Apprécié pas que par la clientèle d’ailleurs, par beaucoup de monde. Il avait aussi cette facilité de plaisanter avec tout le monde. Comme il avait une culture générale assez étendue, les plaisanteries étaient souvent assez fines, avec son air de ne pas y toucher. Cependant, cela dépendait parfois à plat, parce que ses interlocuteurs étaient parfois assez bas de plafond et comme il ne voyait pas bien clair (puis plus du tout), il ne pouvait pas bien se rendre compte de la réaction de ses interlocuteurs. Mais peu importe, je me souviens bien de fous rires avec des commerçants. Quand nous étions en famille, il arrivait qu’après une interruption, il poursuive une conversation avec moi, alors que j’avais quitté la pièce.

Il était natif du Chambon-sur-Lignon en Haute-Loire et était de religion protestante. J’avais séjourné là-bas avec mes oncle, tante et cousins, avec ses parents et j’avais pu voir combien ils étaient inféodés à leur religion : pas question de commencer un repas sans certaines simagrées, pas question de passer sous silence la prière du soir. Sinon, ses parents étaient des personnes d’une grande gentillesse. Lui, en dehors du fait qu’il était agacé par les références à la Vierge Marie, je ne l’ai jamais entendu parler de religion.

Depuis une dizaine d’années, je voyais moins mon oncle et ma tante, car ma tante qui conduisait tout le temps, a désormais plus de mal à conduire. Auparavant, je les voyais assez régulièrement à Autun car ils venaient souvent voir ma grand-tante, jusqu’à son décès en 2007. Ils étaient néanmoins venus à notre mariage en Bretagne, avec mon cousin et sa compagne.

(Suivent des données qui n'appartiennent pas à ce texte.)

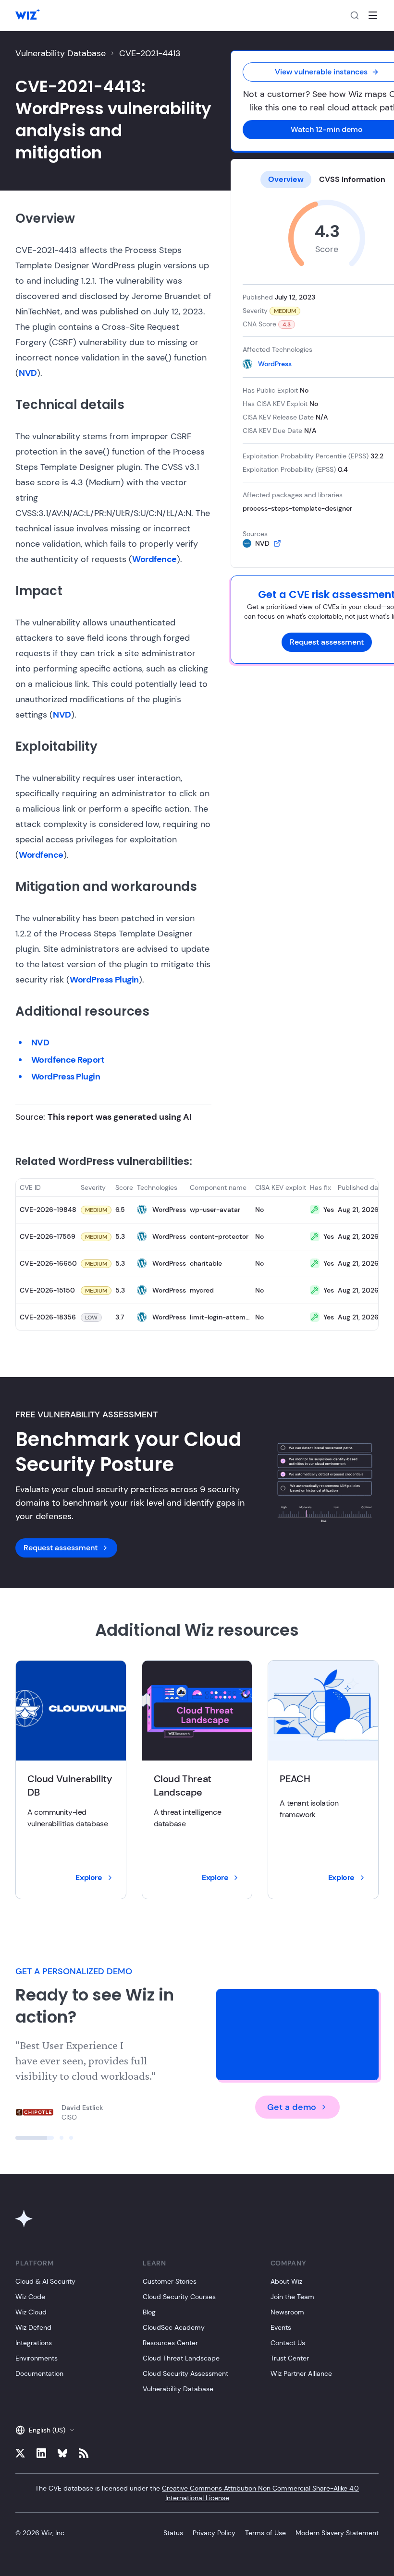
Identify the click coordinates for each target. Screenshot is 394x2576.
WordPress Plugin (104, 979)
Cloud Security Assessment (185, 2373)
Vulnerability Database (60, 53)
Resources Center (170, 2342)
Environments (36, 2358)
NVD (28, 373)
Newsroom (287, 2312)
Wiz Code (30, 2296)
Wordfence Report (68, 1060)
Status (173, 2532)
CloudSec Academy (174, 2327)
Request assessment (327, 642)
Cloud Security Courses (179, 2296)
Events (281, 2327)
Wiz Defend (33, 2327)
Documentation (39, 2373)
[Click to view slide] (17, 2138)
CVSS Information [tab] (352, 179)
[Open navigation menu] (373, 15)
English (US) (47, 2430)
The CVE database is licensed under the (197, 2493)
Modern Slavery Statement (337, 2532)
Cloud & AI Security (45, 2281)
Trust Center (290, 2358)
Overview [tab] (286, 179)
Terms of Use (265, 2532)
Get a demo (291, 2107)
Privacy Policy (214, 2532)
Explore (88, 1877)
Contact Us (288, 2342)
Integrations (33, 2342)
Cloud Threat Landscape (181, 2358)
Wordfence (154, 559)
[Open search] (354, 15)
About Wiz (286, 2281)
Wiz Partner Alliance (301, 2373)
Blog (149, 2312)
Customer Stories (170, 2281)
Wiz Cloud (31, 2312)
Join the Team (292, 2296)
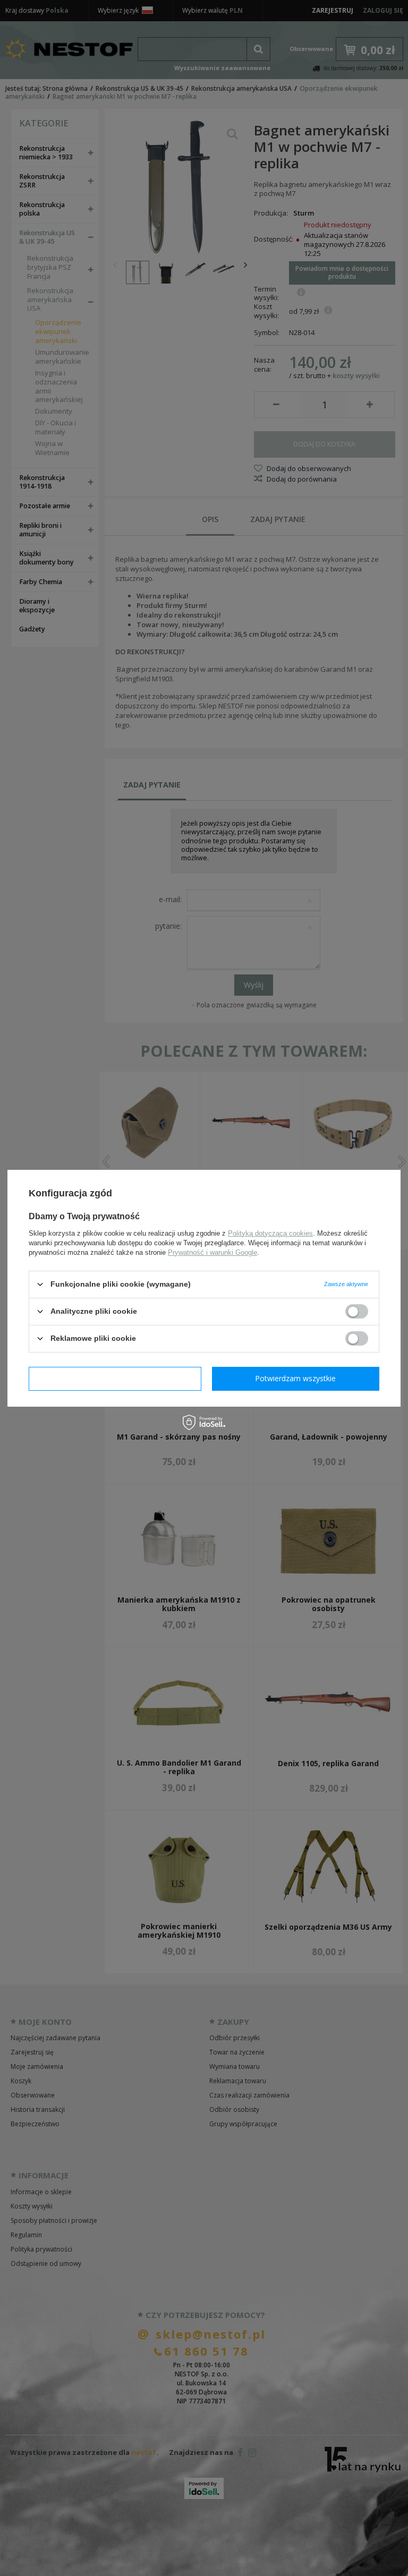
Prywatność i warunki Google (212, 1252)
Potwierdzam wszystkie (295, 1378)
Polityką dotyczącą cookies (270, 1233)
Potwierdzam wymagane (115, 1378)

A la fin des années 1950 ou au tout début des années 1960, ma tante et son futur mari devaient débarquer en gare d’Autun. Mon grand-père et mon père devaient venir les chercher. Comme les deux compères étaient en avance, ils étaient allés boire un coup au bistrot faisant face à la place de la gare. Ils les ont donc vus débarquer avec des valises à travers les vitres. Avant de sortir du bistrot, mon grand-père avait déclaré un truc du genre : « Tiens, on dirait Gaston » en référence à l’un des personnages du fameux feuilleton radiophonique La famille Duraton qu’incarnait Jean Carmet. Pourtant prénommé en référence au saint patron des boulangers, mon père l’a régulièrement surnommé ainsi et répondait quand on il l’appelait ainsi. Je n’ai jamais entendu La famille Duraton (ni vu les films), mais je puis néanmoins témoigner que mon oncle n’avait ni la façon de parler, ni le vocabulaire supposés de Gaston et pas davantage le physique de Jean Carmet. Au contraire de ce dernier, mon oncle était un homme assez grand et élégant, et préférait le Bourgogne au Bourgueil. D’ailleurs, son élégance était globale : il était toujours aimable avec tous ses interlocuteurs et portait la même attention à tout le monde.

Je n’avais que deux oncles et deux tantes, tous proches, tous des gens bien. En voilà un de moins. Je suis triste parce qu’il va me manquer, je suis triste parce les autres, ainsi que mes parents, sont tous sensiblement du même âge et ne sont, comme tout le monde, pas éternels. Mais il reste aussi des souvenirs qui font que jai limpression de nêtre pas sorti de l'enfance, mais aussi que le temps a inexorablement passé, tant les choses ont bougé depuis.

Les obsèques ont lieu mardi, mais nous partons plus tôt (escale chez mes parents).